Background: The double-stapled technique is the most common method of colorectal anastomosis in minimally invasive surgery. Several modifications to the conventional technique have been described to reduce the intersection between the stapled lines, as the resulting lateral dog-ears are considered possible risk factors for anastomotic leakage.
Objective: This study aimed to analyze the outcomes of patients receiving conventional versus modified stapled colorectal anastomosis after minimally invasive surgery.
Data sources: A systematic review of the published literature was undertaken. PubMed/MEDLINE, Web of Science, and Embase databases were screened up to July 2023.
Study selection: Relevant articles were searched according to the Preferred Reporting Items for Systematic Reviews and Meta-Analyses guidelines. Articles reporting on the outcomes of patients with modified stapled colorectal reconstruction compared with the conventional method of double-stapled anastomosis were included.
Interventions: Conventional double-stapling colorectal anastomosis and modified techniques with reduced intersection between the stapled lines were compared.
Main outcome measures: The rate of anastomotic leak was the primary end point of interest. Perioperative details including postoperative morbidity were also appraised.
Results: There were 2537 patients from 12 studies included for data extraction, with no significant differences in age, BMI, or proportion of high ASA score between patients who had conventional versus modified techniques of reconstructions. The risk of anastomotic leak was 62% lower for the modified procedure than for the conventional procedure (OR = 0.38 [95% CI, 0.26-0.56]). The incidences of overall postoperative morbidity (OR = 0.57 [95% CI, 0.45-0.73]) and major morbidity (OR = 0.48 [95% CI, 0.32-0.72]) following modified stapled anastomosis were significantly lower than following conventional double-stapled anastomosis.

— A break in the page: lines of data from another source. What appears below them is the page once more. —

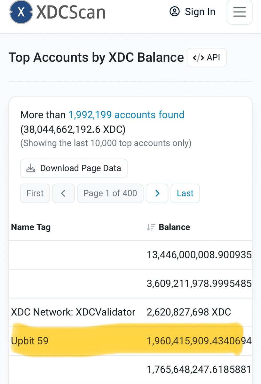Select the Upbit 59 name tag

tap(30, 341)
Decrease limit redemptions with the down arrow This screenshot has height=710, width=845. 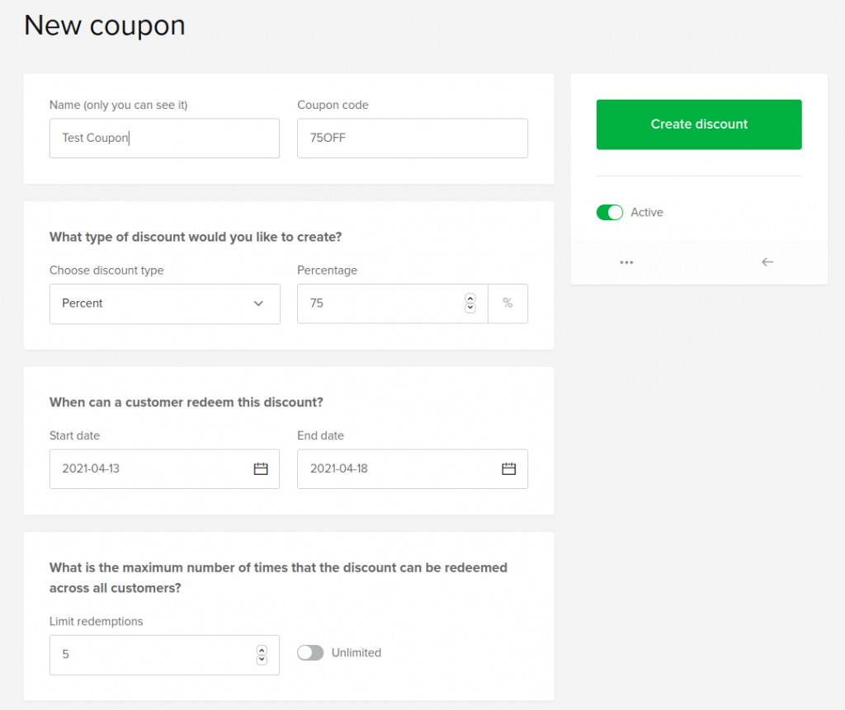point(262,660)

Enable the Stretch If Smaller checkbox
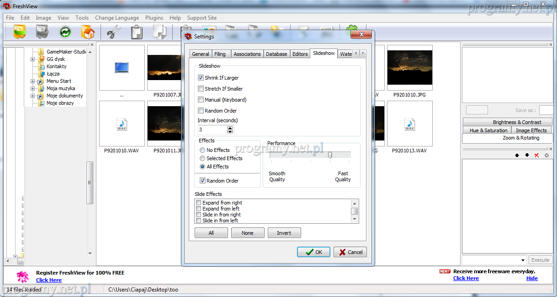201,89
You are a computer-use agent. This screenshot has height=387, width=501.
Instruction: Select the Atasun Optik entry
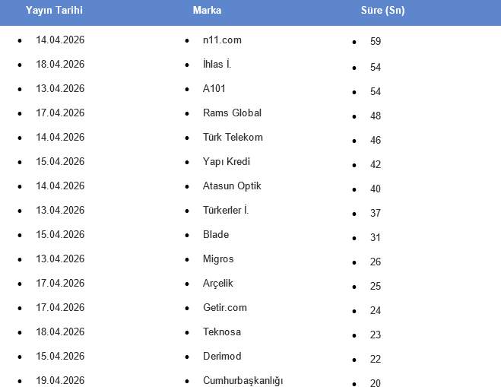[x=232, y=186]
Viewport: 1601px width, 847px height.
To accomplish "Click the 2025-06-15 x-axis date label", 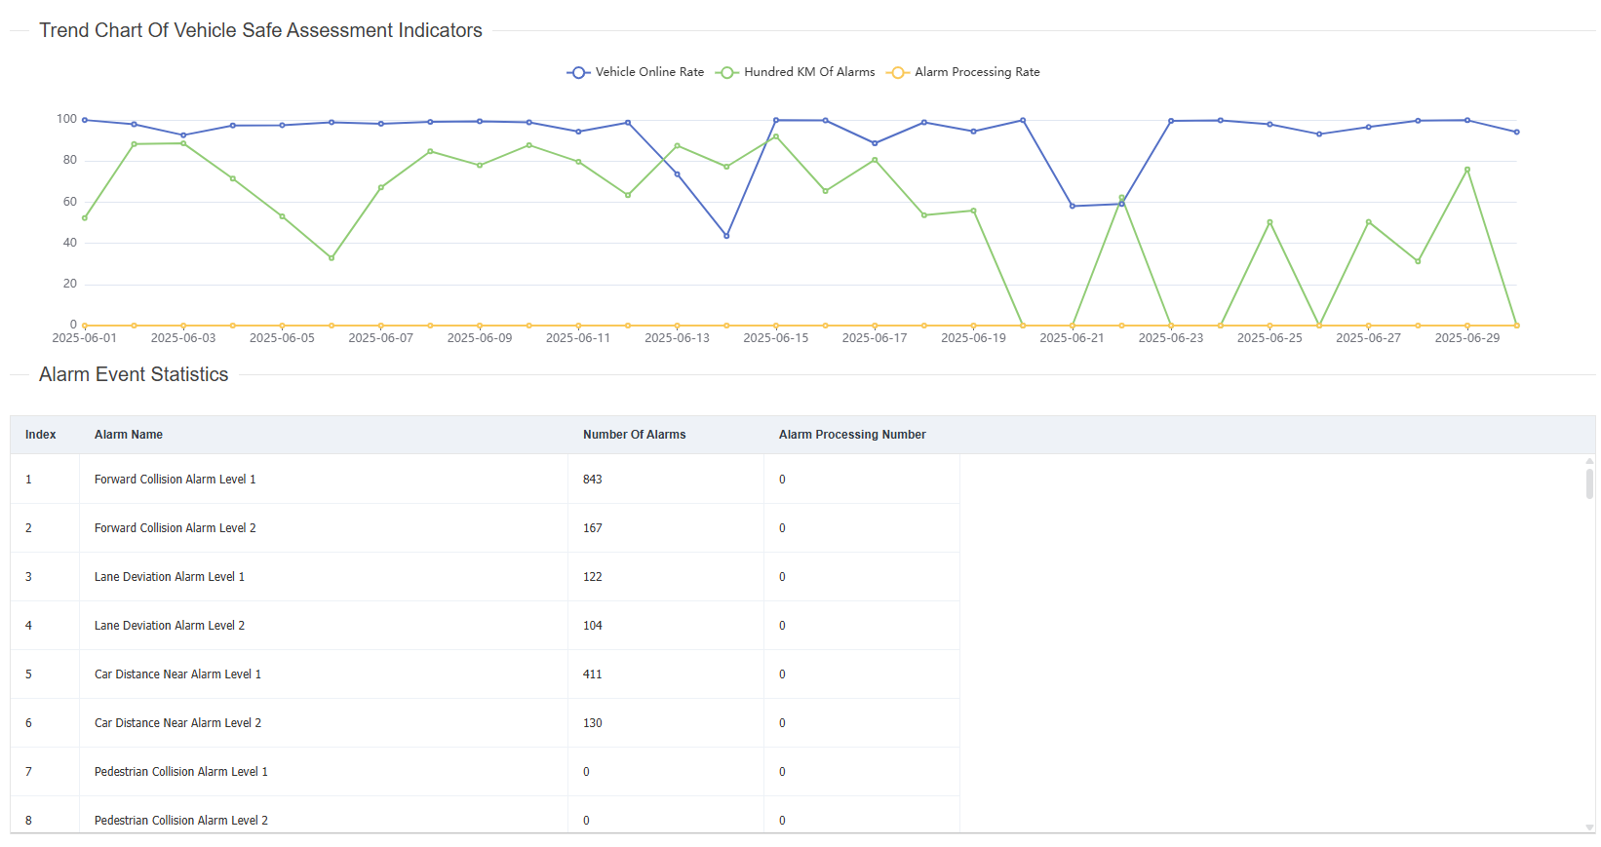I will [776, 338].
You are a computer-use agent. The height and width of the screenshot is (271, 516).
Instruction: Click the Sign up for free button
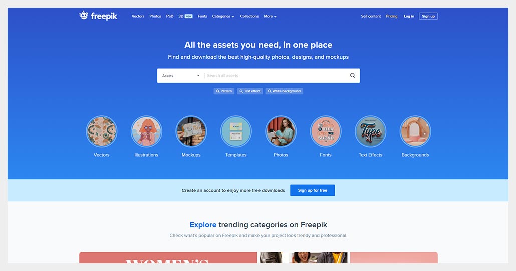pyautogui.click(x=312, y=190)
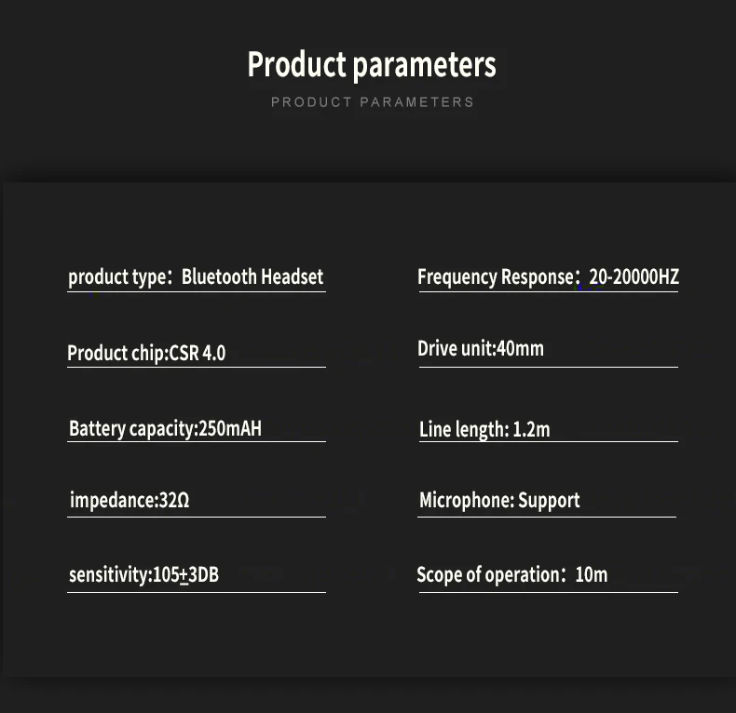Screen dimensions: 736x713
Task: Click the 'Frequency Response' label
Action: [496, 277]
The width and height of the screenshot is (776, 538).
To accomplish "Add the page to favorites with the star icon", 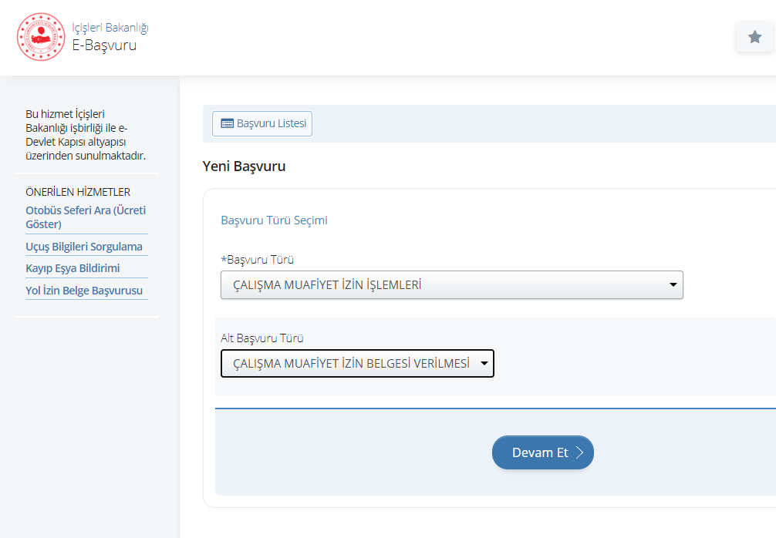I will pyautogui.click(x=754, y=37).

Limitations: The retrospective nature of most included studies is a main limitation, essentially because of the lack of randomization and the risk of selection and detection bias.
Conclusions: The available evidence supports the modification of the conventional double-stapled technique with the elimination of 1 of both dog-ears as it is associated with a lower incidence of anastomotic-related morbidity.